L`accord va bien au-delà d`une coopération par programme, comme Londres et Paris avaient l`habitude de le faire jusqu`ici, mais établit une coopération par métier, a-t-elle précisé. Jusqu`ici, France et Royaume-Uni, dans un souci de souveraineté nationale, concentraient chacun sur leur territoire les travaux de certains bureaux d`études sur des domaines sensibles du développement des missiles de MBDA, ce qui aboutissait à l`existence de doublons.
Désormais, les pays vont se répartir le travail par segments entiers et échanger leurs conclusions.
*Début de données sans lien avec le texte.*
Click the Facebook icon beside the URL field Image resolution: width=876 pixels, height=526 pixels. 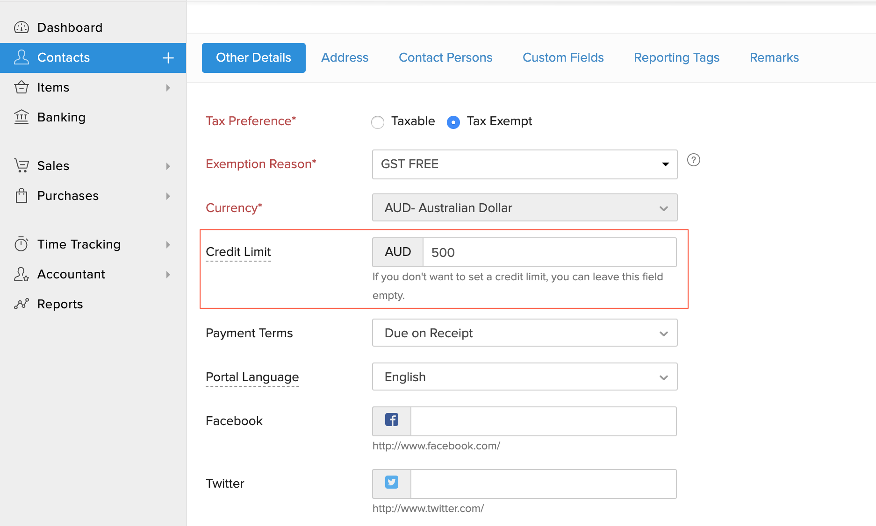[x=391, y=420]
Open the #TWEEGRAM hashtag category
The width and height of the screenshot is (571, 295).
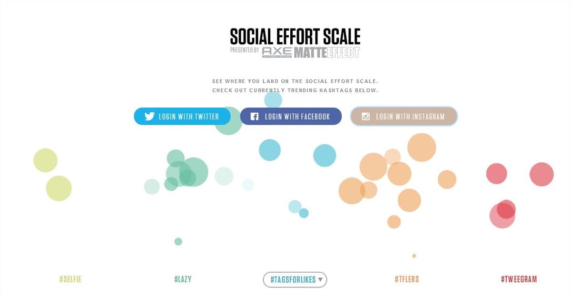click(519, 279)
Ainsi, la conception des bancs d`essai serait installée dans un des deux pays tandis que celle concernant la liaison des données des serait établie dans l`autre.
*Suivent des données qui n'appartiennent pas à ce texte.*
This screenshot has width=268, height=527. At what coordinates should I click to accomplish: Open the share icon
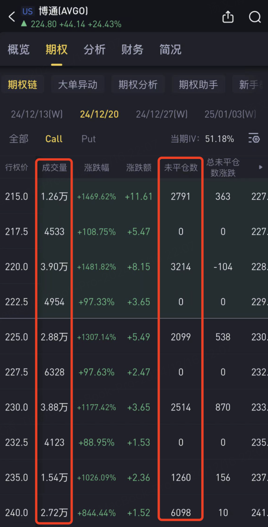(228, 17)
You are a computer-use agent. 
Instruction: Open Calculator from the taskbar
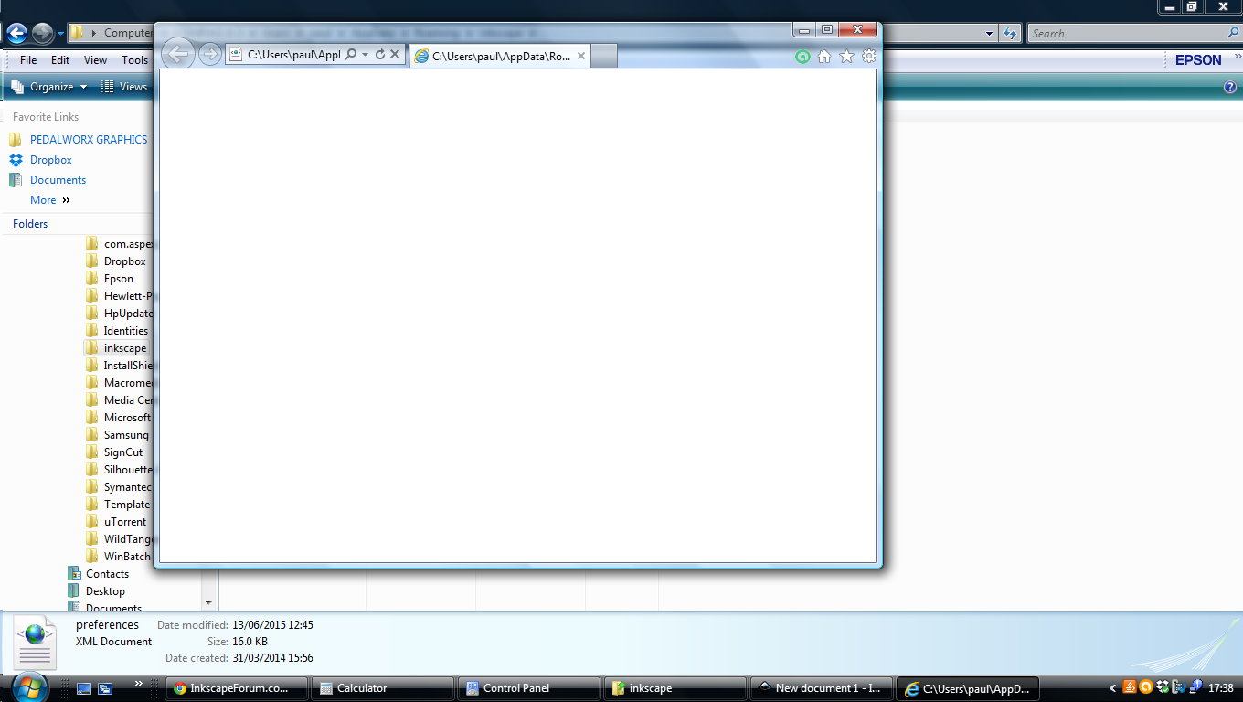(382, 687)
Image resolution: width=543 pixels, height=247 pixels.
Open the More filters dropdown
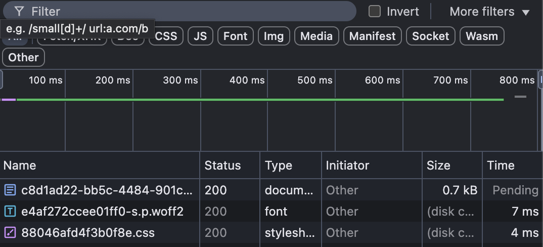click(x=489, y=11)
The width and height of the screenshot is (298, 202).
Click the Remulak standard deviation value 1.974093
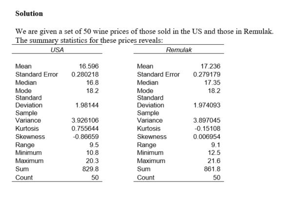pyautogui.click(x=207, y=105)
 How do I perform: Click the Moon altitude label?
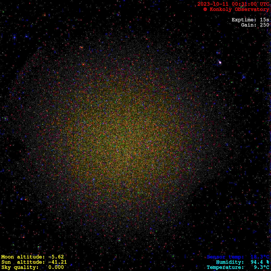click(x=23, y=257)
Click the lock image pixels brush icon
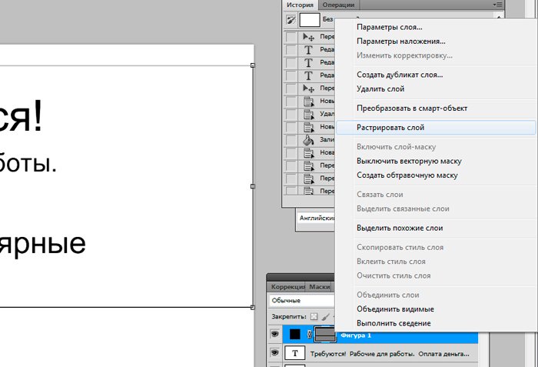 pos(325,316)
Cela permettra à MBDA d`optimiser ses processus industriels et dégager assez de marges de manoeuvres pour rester compétitifs dans la Recherche et Développement, selon cette source.
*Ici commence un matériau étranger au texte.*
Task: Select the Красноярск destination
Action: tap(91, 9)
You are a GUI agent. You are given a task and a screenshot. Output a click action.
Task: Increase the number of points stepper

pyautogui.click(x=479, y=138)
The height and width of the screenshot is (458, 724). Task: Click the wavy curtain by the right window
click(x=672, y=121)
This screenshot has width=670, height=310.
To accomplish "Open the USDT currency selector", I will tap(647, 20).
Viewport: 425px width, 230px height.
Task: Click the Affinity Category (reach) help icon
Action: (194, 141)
L`accord concerne seulement MBDA, mais peut être répliqué à n`importe quel segment de l`industrie, a souligné la source.
MBDA, principal fournisseur de missiles tactiques en Europe et deuxième acteur mondial dans le domaine, est une filiale à part égale à hauteur de 37,5% entre le français Airbus et le britannique BAE Systems, le reste du capital (25%) étant entre les mains de l`italien Leonardo-Finmeccanica. Il est composé de filiales basées principalement en France, au Royaume-Uni, en Italie et en Allemagne.
Avec cet accord, les deux partenaires s`engagent également à ne pas interférer dans les exportations de l`autre, même lorsque leurs produits sont concurrents sur un même marché, a précisé la même source.
Cet accord est ratifié alors que le plus grand flou règne encore sur les modalités du divorce entre le Royaume-Uni et le continent consécutif au référendum de juin sur le Brexit, mais aussi sur la forme que prendra leur relation une fois la séparation consommée.